We are hugely fortunate to have a wonderful team of data scientists who are always generous in sharing their skills or don’t mind teaching non data scientists R for uber beginners. So let’s see what they have to say on becoming a Mango…

Jack Talboys

Jack joined us last year as a year-long placement student 

“I actually had no idea what Data Science was until I discovered Mango about a year and a half ago. I was at the university career fair – not really impressed by the prospect of working in finance or as a statistician for a large company. I stumbled across Liz Matthews and Owen Jones who were there representing Mango, drawn in by the title “Data Science” we started talking. Data Science seemed to tick all of my boxes, being able to use my knowledge of statistics and probability while doing lots of coding in R.

I’m now 6 months in at Mango and it couldn’t be going better. I’ve greatly improved my proficiency in R, alongside learning new skills like Git, SQL and Python. I’ve been given a great deal of responsibility, assisting in delivering training to a client and attending the EARL 2018 conference making up some of my highlights. There have also been opportunities for me to be client-facing, giving me a deeper understanding of what it takes to be a Data Science Consultant.

- _RAW DATA_
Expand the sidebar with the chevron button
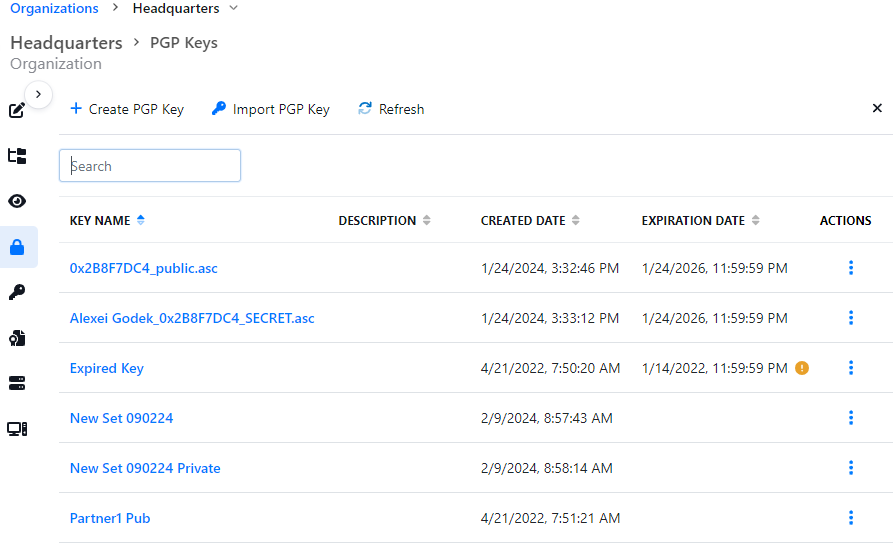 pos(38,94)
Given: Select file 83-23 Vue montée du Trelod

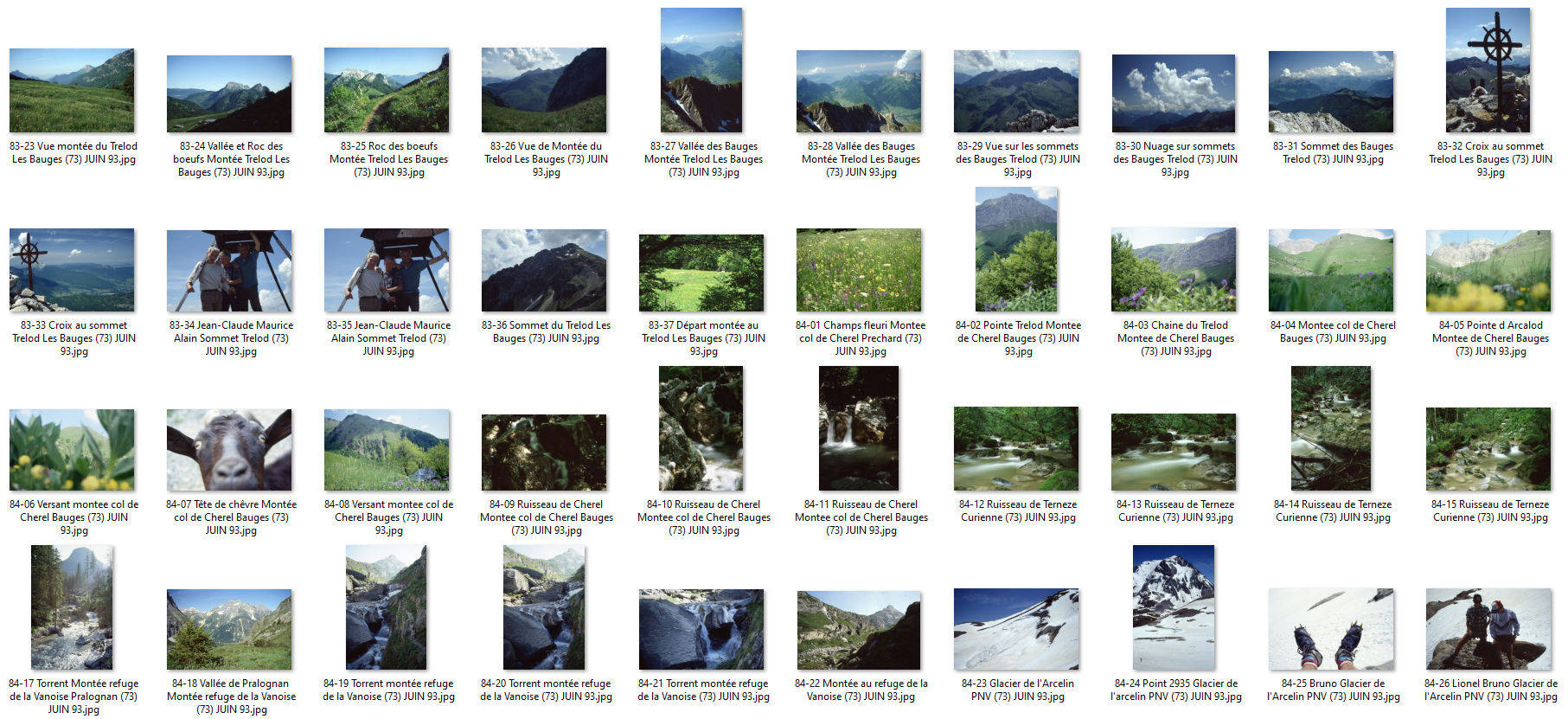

- _GOAL OF THE EXERCISE_
In the text about working at Mango, why did Data Science appeal to Jack? Answer in one to three sentences. The data has no role in this exercise.

- _FINISHED TASK_
Data Science seemed to tick all of Jack's boxes. It would let him use his knowledge of statistics and probability while doing lots of coding in R.